### EXTRAIT CHOISI
============
L'odeur de tabac froid expose les non-fumeurs à du tabagisme ultra passif

Par Anaïs Col

L'odeur de tabac froid présente sur les fumeurs déposerait des composés toxiques dans l'air et exposerait les non-fumeurs à du tabagisme ultra passif. 

Terroa /iStock

L'odeur de tabac froid restée sur des fumeurs entrant dans une pièce présenterait de sérieux risques pour la santé des non-fumeurs présents. Tel est le constat alarmant d'une étude conjointement menée par des chercheurs américains et allemands et publiée dans la revue Science Advances

Ce que l'on appelle “la fumée tertiaire” provient “de la contamination directe des surfaces (par exemple, le corps et les vêtements des fumeurs, le mobilier, les surfaces intérieures et les matériaux de construction) et contient des composés organiques dangereux provenant de la combustion du tabac”, expliquent les chercheurs. Puis ces composés organiques volatils s'évaporent. On appelle cela les “dégagements gazeux”.
============
### ITEMS PRÉSENTÉS
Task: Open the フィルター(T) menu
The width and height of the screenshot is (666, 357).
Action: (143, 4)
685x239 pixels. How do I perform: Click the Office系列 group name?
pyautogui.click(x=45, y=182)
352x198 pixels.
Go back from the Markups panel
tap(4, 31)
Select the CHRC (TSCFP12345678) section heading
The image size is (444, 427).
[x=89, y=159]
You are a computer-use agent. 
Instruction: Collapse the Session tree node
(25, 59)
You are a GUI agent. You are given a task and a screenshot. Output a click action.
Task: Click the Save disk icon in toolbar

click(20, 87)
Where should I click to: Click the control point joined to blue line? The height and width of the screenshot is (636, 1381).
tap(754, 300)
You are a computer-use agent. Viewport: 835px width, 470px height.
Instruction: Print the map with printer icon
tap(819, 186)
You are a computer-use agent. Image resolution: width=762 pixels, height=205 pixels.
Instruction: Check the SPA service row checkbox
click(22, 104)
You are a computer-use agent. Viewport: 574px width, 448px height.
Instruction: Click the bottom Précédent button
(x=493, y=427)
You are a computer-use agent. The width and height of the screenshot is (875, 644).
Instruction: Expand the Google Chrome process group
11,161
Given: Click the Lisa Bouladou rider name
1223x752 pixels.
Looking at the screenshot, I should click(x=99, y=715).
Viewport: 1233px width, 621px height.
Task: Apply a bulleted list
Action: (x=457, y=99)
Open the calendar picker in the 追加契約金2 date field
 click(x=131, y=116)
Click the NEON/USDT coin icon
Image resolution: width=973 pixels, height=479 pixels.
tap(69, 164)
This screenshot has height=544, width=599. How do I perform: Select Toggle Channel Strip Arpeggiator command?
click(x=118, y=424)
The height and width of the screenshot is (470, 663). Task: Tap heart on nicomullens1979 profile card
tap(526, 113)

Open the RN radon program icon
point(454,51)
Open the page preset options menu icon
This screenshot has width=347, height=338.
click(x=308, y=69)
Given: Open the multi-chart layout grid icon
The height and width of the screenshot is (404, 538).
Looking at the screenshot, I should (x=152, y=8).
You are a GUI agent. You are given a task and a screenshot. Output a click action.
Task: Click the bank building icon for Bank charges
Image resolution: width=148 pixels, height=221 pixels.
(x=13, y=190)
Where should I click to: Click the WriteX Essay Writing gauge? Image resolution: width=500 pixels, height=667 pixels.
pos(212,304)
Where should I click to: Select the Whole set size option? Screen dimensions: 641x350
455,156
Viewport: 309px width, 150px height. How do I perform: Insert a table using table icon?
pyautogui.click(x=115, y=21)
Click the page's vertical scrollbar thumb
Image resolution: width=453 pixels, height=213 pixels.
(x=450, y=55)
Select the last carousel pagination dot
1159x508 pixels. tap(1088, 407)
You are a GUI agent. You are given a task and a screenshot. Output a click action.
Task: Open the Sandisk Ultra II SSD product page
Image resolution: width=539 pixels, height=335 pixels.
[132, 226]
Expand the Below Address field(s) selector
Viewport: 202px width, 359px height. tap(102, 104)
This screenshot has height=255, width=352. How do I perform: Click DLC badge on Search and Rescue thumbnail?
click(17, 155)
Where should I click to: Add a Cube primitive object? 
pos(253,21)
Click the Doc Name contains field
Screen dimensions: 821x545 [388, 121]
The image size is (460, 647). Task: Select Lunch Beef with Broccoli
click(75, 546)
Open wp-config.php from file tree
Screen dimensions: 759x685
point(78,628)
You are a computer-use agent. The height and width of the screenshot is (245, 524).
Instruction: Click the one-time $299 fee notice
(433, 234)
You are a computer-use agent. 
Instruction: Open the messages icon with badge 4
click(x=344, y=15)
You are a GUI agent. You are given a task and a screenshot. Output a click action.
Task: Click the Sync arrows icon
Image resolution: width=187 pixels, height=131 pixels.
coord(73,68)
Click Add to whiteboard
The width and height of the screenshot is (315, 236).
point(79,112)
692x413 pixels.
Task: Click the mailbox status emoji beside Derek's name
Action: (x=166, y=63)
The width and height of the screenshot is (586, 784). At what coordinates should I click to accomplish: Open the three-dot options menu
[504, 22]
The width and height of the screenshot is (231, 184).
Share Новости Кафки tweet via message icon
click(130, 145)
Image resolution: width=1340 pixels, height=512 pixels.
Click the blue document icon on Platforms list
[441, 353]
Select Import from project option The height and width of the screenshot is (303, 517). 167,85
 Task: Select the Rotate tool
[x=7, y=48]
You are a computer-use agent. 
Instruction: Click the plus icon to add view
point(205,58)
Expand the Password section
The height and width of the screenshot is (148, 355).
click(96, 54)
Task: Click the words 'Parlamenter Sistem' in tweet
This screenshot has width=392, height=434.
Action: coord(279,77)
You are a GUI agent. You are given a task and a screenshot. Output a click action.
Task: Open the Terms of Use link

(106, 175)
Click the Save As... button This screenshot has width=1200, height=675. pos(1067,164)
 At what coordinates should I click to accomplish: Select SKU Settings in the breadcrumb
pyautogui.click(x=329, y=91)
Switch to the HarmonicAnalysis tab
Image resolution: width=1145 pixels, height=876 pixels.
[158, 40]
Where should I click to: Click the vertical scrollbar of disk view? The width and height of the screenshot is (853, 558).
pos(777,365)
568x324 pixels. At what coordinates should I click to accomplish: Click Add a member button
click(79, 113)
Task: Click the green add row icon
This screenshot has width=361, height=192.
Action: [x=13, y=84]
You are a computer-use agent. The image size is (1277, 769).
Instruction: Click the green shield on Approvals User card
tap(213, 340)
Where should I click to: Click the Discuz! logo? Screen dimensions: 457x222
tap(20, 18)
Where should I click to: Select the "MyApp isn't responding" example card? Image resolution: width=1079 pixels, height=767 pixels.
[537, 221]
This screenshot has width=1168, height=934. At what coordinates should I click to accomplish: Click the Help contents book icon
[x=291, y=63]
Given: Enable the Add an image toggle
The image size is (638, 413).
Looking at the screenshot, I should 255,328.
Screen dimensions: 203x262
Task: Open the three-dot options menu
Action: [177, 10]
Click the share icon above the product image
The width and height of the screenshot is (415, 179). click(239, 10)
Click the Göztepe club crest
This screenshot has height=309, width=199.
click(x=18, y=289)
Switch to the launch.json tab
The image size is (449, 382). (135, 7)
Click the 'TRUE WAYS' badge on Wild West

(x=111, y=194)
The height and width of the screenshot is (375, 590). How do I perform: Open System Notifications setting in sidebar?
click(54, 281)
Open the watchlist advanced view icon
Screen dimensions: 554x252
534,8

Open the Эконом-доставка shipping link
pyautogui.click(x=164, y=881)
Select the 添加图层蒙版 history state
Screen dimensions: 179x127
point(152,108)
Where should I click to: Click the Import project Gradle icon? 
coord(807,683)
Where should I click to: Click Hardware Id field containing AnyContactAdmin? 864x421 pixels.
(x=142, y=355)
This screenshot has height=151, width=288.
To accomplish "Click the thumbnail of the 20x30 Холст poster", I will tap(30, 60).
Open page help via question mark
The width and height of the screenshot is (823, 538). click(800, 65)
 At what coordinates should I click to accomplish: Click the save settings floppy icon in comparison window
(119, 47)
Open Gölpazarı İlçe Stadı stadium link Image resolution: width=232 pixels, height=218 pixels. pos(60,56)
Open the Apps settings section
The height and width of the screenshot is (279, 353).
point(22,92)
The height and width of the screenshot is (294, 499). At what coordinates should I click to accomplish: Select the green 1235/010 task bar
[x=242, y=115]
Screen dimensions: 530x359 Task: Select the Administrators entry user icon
============
### ÉNONCÉ DE L'EXERCICE
Recopiez intégralement, sans la moindre modification, l'extrait sur l'odeur de tabac froid.

### SOLUTION
L'odeur de tabac froid expose les non-fumeurs à du tabagisme ultra passif

Par Anaïs Col

L'odeur de tabac froid présente sur les fumeurs déposerait des composés toxiques dans l'air et exposerait les non-fumeurs à du tabagisme ultra passif. 

Terroa /iStock

L'odeur de tabac froid restée sur des fumeurs entrant dans une pièce présenterait de sérieux risques pour la santé des non-fumeurs présents. Tel est le constat alarmant d'une étude conjointement menée par des chercheurs américains et allemands et publiée dans la revue Science Advances

Ce que l'on appelle “la fumée tertiaire” provient “de la contamination directe des surfaces (par exemple, le corps et les vêtements des fumeurs, le mobilier, les surfaces intérieures et les matériaux de construction) et contient des composés organiques dangereux provenant de la combustion du tabac”, expliquent les chercheurs. Puis ces composés organiques volatils s'évaporent. On appelle cela les “dégagements gazeux”.